Con las manos comenzando a sudarle por miedo Lessany se aferra al mármol blanco, sus botas se mueven unos centímetros cuando las piernas comienzan a temblarle y para cuando el pelirrojo llega las intenciones de morir se han desvanecido por completo, así como el ímpetu que la mantenía aferrada con fuerza a su único agarre, se desliza la suave sayuela de la bota por el borde de la balaustrada, debilitando su sostén y balanceándola hacia el precipicio ávido por envolverla.

—¡Lessany! 

—¡Lenser! 

Despojado de sus armas y de su cota de protección, el pelirrojo se atraviesa entre los sureños y se abalanza a por ella y coge un fleco de su falda casi desgarrando la tela pero sirviendo como apoyo inicial para hacerse de sus caderas y atraerla hacia la seguridad del suelo.

—Prometiste no volver a hacerlo —dice él contra la maraña de cabellos rubios, afianzado a su cintura y espalda—. Prometiste que si me quedaba no lo intentabas otra vez... mi amor.

—No, no me dejes, ven conmigo —ruega ella, apartándose y suavizando el agarre de sus dedos sobre su espalda, dándose cuenta que tenía las uñas incrustadas en su piel a través de la tela de su sayuela—. Por favor, ven conmigo.

—No me dejarán, Lessany, no puedo.

—Hora de irse —anuncia el sureño.

—¡No! ¡No!

—Lessany, escúchame, escúchame… —dice él con desesperación al sentir la forma en que la Dama se prensa de su pecho de nuevo, enterrándole las uñas con fuerza—. Prométeme que te mantendrás viva hasta que pueda encontrarte —susurra él contra su cuello, intentando aspirar su olor tanto como puede, para recordarla—. Has lo que tengas que hacer y si tienes la oportunidad, toma el destino de ésta guerra en tus manos.

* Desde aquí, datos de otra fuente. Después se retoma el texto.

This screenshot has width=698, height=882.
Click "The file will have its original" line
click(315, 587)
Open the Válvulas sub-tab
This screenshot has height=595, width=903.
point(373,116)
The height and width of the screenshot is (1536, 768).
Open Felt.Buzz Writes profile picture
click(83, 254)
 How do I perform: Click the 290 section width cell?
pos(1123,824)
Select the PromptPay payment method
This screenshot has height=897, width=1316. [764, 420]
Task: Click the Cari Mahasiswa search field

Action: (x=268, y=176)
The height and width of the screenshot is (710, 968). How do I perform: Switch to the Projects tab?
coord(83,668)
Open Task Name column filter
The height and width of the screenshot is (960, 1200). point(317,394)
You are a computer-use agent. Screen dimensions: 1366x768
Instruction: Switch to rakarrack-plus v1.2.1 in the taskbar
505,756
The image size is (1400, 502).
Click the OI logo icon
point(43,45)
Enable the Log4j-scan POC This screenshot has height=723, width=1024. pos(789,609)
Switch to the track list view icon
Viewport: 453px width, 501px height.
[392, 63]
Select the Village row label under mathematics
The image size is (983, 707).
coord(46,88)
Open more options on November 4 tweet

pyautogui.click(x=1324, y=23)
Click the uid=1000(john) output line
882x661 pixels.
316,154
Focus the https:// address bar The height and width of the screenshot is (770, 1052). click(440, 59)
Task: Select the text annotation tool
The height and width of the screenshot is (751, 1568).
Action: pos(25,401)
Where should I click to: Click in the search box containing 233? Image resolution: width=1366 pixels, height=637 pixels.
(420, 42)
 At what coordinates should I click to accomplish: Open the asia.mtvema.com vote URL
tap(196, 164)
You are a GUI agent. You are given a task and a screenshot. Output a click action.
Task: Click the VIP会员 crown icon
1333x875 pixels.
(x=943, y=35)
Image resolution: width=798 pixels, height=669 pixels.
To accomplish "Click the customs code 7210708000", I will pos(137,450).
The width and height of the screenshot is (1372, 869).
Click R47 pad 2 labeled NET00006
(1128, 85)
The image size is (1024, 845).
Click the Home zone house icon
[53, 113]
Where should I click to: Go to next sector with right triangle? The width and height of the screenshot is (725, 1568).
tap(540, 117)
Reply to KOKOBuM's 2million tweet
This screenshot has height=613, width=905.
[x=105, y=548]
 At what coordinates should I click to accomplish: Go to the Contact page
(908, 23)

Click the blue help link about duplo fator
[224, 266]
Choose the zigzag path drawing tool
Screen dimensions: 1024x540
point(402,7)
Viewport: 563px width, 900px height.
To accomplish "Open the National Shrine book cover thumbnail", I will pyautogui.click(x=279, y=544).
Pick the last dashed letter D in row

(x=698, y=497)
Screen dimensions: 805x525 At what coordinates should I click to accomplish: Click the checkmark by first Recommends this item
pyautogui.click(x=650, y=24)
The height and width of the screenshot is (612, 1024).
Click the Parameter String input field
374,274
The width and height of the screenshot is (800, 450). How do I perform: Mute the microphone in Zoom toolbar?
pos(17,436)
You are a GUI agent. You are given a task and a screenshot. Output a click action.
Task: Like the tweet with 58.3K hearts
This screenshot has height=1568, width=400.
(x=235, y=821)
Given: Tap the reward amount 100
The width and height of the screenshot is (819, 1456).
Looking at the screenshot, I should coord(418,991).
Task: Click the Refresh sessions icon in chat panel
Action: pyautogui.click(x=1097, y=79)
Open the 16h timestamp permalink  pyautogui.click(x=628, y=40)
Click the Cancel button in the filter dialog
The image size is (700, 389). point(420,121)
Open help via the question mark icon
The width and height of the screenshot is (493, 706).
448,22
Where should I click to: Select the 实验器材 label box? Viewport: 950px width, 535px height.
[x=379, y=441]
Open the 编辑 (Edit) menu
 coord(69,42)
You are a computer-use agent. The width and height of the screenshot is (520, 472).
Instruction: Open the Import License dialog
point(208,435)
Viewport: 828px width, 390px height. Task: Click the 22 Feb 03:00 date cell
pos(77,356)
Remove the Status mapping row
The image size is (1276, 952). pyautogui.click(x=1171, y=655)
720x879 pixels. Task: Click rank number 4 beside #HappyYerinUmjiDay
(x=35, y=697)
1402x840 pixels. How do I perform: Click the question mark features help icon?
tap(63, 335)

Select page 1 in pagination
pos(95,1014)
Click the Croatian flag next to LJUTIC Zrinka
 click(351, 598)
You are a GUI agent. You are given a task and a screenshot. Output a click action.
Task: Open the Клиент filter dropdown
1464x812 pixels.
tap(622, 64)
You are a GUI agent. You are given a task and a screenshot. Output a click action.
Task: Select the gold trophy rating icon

—Hora de irse —repite el sureño.

Pronto la Dama siente un par de manos intrusas tomar su cintura desde atrás y halarla con fuerza mientras otro par de bélicos intentan separar a Lenser, el pelirrojo deja de oponer resistencia, sabe que es una batalla perdida, pero ella se aferra a él tan fuerte que dos hombres más se asen de sus brazos para halarla en dirección opuesta, lo único que consiguen al principio son más gritos pero poco a poco la van separando y al mismo tiempo la sayuela de Lenser se desgarra allí donde ella se aferra llevándose consigo también trozos de piel que arranca con sus uñas. 

 

Las cejas doradas de Lessany se contraen con un toque de confusión al ver a dos jóvenes nuevas dispuestas a su servicio más tarde durante la madrugada. Indignada y tras tener muchas horas para dejar la tristeza y el dolor de la despedida fermentarse en odio, demanda respuestas mas los sureños no tienen mucha información ni deseos de responder.

—¿Dónde está Hanles? —inquiere a una de las lacayas.

—Disculpe, Señora, no tenemos permitido hablar —informa la chiquilla con la mirada sembrada en el suelo, sabiendo que romper esa regla supondría un castigo muy severo para ellas—. Se nos ha ordenado empacar sus pertenencias y ayudarla a prepararse para partir con la primera luz.